Cheemeni open jail inaugurated


  • VS says Government considering increase in inmates' wages
  • Says open jails will give the atmosphere to reform prisoners

    KASARAGOD: The State Government will take steps to ensure that human rights of prisoners are protected and their needs considered in the most sympathetic way, Chief Minister V.S. Achuthanandan said here on Thursday.

    He was addressing a public meeting at the inauguration of the Cheemeni open jail.

    Mr. Achuthanandan began his address by paying homage to martyrs of the Kayoor-Cheemeni anti-feudal revolution and Salem jail rebellion during the freedom struggle.

    He said the Government was hopeful of keeping its promise of reducing the term of prisoners by between 15 days and two years in connection with the 50th anniversary of the reorganisation of the State. The issue was before the Governor and legal tangles had come in the way. "We are hopeful of untying the legal knots soon," he said.

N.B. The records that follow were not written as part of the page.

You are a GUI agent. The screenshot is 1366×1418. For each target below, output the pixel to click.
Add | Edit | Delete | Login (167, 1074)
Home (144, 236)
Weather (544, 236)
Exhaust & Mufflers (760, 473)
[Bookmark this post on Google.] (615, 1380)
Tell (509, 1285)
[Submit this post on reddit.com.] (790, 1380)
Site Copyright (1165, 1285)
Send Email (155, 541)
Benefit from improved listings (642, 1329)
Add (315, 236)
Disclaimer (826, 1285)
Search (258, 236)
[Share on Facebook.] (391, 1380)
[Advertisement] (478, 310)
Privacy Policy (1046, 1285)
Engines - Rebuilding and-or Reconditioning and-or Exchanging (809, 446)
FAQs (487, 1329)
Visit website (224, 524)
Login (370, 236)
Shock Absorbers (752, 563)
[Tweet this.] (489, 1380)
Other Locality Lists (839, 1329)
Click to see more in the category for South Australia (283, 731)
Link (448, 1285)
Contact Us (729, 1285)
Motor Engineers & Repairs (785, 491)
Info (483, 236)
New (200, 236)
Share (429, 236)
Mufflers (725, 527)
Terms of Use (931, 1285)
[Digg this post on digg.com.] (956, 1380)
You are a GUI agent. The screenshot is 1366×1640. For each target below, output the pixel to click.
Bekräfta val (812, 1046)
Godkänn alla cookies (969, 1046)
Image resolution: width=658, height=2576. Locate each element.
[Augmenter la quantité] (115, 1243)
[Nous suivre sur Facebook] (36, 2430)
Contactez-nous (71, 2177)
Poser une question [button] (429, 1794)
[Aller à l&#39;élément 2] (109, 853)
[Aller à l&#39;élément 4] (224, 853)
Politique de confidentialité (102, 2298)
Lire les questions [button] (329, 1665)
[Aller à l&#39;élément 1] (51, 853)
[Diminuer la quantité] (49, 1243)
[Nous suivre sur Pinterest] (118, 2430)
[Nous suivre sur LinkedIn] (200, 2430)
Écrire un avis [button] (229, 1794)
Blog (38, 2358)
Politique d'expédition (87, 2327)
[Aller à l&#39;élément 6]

    Mr. Achuthanandan said the Government was considering an increase in the wages of inmates and a psychological approach to bring about a transformation in their minds.

    Jails housed different types of persons, including convicts, under-trial prisoners and even innocents who had landed in jails unable to get skilled advocates to represent them in courts. Treating all of them as hardcore criminals was an injustice. Open jails would provide the much-needed atmosphere to reform prisoners and lead them to the right path, the Chief Minister said.

    Home Minister Kodiyeri Balakrishnan, who presided over the function, said the State Government would increase facilities in jails and open more of them to find a solution to shortage of space in prisons. The Government would amend the jails Act and implement the recommendations of A.P Udayabhanu Commission, which looked into jail reforms.

    Mr. Balakrishnan said the Government had appointed 50 employees at the Cheemeni open jail and sanctioned the appointment of 26 employees each to the newly sanctioned Hosdurg and Chittoor sub-jails. A central jail would be started at Pathanamthitta.

    Mr. Balakrishnan said the Government would convert the 123-hectare Cheemeni open jail into a model agricultural farm with the cooperation of the inmates and guidance of the agricultural university. A family whose house came to be located in the land acquired for the jail would be rehabilitated.

    Director-General of Police (Prisons) M.G.A. Raman welcomed the gathering. K.V. Kunhiraman, C.H. Kunjambu and Pallipram Balan, MLAs, spoke.